Thoughts on awareness of security vulnerabilities & full disclosure
- 📅
- 📝 322 words
- 🕙 2 minutes
- 📦 .NET
- 🏷️ security
- 💬 1 response
HTML, SQL and XSS injection vulnerabilities aren’t new but they are still largely ignored by developers.
My first encounter with these issues was in 1999 whilst writing an extranet e-commerce web site. Back then the ASP fix consisted of Server.HtmlEncode for all output and a Replace("'", """")
for strings heading to SQL (other types headed there via CInt/CLong/CDate and I wasn’t aware of parametrized queries).
Convincing co-workers on the severity of the issue and what to do about it for several years can be a draining process when you work with such a variety of different developer personalities and projects and you would rather be spending the time on more exciting things
Over the last few months I’ve been trying hard to push the message further afield via presentations at the local user group, articles here on my blog, discussions in Redmond as well as forums and private mailing lists.
More than once I’ve had the feeling I should give it a rest in case people think I have nothing else to talk about and at a few times I’ve considered publishing a few scripts I had in my head to really show the sort of things available. Of course doing such a thing would both highlight the problem but also provide a dangerous tool to people who might use it to actually exploit sites which is a problem with full disclosure. In the end my article How dangerous is HTML injection was a much neutered version without a killer payload.
Thankfully some great people are now on the case including Rob Conery and Phil Haack who I believe in to push this from inside and Steve Sanderson who came up with an elegant prototype on how to handle this at the source.

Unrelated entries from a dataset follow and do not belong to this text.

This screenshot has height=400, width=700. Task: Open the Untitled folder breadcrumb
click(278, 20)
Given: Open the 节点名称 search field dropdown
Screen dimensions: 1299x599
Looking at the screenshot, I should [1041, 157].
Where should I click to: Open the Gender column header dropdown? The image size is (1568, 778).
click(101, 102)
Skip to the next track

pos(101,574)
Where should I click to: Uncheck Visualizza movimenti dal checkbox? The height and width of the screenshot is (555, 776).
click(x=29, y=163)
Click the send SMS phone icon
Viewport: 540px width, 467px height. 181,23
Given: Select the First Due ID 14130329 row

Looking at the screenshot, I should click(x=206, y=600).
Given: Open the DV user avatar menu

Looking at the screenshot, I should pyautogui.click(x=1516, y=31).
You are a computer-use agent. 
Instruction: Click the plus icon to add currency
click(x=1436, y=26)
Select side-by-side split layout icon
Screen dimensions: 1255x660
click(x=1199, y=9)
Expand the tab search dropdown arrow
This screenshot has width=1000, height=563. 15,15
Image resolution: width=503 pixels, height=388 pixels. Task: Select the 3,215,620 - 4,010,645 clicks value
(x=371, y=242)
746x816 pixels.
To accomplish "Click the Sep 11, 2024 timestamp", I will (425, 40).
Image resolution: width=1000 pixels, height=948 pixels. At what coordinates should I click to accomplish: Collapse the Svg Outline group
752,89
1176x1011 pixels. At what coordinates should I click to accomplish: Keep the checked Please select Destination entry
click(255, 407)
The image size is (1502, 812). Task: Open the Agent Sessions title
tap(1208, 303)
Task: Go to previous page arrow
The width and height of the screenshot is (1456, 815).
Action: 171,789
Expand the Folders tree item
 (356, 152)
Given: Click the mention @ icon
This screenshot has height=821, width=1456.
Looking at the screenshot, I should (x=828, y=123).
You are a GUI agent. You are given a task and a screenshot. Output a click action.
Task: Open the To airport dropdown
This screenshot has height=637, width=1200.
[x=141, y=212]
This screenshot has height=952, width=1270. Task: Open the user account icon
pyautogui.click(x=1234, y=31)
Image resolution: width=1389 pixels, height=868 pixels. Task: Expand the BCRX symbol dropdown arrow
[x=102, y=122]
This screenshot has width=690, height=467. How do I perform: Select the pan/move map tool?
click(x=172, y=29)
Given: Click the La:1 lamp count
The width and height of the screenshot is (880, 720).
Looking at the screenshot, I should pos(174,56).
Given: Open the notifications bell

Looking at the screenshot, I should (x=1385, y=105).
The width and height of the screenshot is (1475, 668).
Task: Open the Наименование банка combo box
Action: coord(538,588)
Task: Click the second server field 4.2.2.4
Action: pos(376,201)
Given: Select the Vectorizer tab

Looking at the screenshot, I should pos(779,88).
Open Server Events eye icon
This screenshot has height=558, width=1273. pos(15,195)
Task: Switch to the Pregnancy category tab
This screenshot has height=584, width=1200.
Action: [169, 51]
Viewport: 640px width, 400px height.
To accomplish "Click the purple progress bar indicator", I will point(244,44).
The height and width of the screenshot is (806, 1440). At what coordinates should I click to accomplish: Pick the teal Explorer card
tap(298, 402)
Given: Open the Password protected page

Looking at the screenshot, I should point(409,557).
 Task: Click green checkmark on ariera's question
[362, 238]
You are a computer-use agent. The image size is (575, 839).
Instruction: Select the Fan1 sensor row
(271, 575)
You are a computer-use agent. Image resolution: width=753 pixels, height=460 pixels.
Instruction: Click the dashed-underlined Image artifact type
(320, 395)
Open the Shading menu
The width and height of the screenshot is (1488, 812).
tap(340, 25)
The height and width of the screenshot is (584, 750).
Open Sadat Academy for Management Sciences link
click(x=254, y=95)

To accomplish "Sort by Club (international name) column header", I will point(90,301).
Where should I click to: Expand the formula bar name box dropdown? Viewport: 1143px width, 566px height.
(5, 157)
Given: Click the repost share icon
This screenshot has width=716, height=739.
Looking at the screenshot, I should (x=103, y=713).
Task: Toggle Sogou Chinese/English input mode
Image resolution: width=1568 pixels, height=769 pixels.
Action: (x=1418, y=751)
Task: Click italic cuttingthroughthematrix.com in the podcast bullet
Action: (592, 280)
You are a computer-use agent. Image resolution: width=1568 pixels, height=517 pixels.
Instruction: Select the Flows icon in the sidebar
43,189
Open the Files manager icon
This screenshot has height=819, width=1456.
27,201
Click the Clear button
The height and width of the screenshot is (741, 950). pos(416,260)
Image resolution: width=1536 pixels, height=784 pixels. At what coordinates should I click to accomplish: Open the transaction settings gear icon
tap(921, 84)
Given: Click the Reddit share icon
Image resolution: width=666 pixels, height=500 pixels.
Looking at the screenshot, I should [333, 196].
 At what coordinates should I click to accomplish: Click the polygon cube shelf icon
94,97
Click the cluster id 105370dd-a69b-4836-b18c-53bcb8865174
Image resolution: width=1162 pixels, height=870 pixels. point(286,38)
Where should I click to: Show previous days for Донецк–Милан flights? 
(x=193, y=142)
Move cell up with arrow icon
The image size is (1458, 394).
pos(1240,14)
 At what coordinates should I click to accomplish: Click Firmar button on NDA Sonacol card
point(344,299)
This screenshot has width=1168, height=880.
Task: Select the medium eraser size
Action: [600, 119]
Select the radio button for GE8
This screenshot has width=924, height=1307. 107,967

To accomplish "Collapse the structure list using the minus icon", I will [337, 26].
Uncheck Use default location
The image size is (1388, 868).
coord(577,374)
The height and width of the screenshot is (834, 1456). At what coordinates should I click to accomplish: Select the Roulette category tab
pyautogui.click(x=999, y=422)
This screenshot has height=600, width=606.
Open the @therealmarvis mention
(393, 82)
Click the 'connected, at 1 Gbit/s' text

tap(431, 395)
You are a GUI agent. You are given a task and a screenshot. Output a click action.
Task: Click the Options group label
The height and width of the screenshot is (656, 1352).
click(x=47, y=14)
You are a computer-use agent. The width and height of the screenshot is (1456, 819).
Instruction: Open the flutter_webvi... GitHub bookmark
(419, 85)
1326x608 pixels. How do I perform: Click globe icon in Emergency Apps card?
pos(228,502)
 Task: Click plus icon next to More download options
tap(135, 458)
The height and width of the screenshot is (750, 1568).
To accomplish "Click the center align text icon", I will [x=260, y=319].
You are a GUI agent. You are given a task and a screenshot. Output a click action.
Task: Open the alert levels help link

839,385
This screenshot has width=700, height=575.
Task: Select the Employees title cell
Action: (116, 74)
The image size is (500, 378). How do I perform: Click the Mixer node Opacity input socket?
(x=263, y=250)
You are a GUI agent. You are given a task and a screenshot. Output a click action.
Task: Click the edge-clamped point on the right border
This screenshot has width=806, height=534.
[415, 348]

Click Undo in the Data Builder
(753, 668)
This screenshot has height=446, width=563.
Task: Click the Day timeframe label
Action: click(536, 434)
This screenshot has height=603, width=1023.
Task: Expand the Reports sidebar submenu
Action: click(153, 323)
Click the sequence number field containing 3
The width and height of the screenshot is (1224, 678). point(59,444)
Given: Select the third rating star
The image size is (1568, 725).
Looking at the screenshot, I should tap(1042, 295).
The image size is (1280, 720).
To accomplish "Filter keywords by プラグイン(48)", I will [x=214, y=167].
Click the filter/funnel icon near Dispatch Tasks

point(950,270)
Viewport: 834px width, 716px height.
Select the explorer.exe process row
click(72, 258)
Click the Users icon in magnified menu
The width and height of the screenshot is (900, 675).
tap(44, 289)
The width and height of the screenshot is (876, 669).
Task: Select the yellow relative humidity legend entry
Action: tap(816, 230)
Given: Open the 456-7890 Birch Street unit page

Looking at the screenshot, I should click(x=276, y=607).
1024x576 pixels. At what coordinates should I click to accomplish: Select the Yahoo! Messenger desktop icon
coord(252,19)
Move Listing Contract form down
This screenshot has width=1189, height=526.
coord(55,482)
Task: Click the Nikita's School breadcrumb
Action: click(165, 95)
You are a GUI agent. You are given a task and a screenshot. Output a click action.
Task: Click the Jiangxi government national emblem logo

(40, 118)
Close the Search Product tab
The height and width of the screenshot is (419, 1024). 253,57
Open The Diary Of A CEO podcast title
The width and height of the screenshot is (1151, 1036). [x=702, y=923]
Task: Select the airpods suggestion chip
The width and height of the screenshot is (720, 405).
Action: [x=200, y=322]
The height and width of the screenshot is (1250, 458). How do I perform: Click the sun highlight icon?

That will be all the HTML injection posts for a while I hope for there are many other things I want to work on and write about.
[)amien
1 response to Thoughts on awareness of security vulnerabilities & full disclosure
To be honest I find it quite incredible that this is still an item for debate — it’s been a known issue for so long after all. But there are so many ‘green’ developers out there making apps, and so many of them gravitate towards ‘quick & dirty’ techs like PHP and ASP without knowing what the hell they’re doing, I guess it’s no surprise. Security issues like this should be covered as standard in university courses really, it’s so fundamental to modern development; even just having an awareness of it rather than a deep knowledge would help I’m sure.
It all adds fuel to the argument that the more experienced library / platform developers, particularly those aimed at entry-level people (which .Net is always pitching at, IMO, with all its wizards and create-me-an-app-now helpers) should assume that a significant number of developers using their tech will be totally clueless, and thus default to protecting them from themselves. Smart developers will always figure out how to do what they need to so any extra default behaviour won’t bother them if they need to avoid it, but dumb developers will happily use whatever crappy code snippets and insecure libraries are available with impunity and create a whole new generation of problems.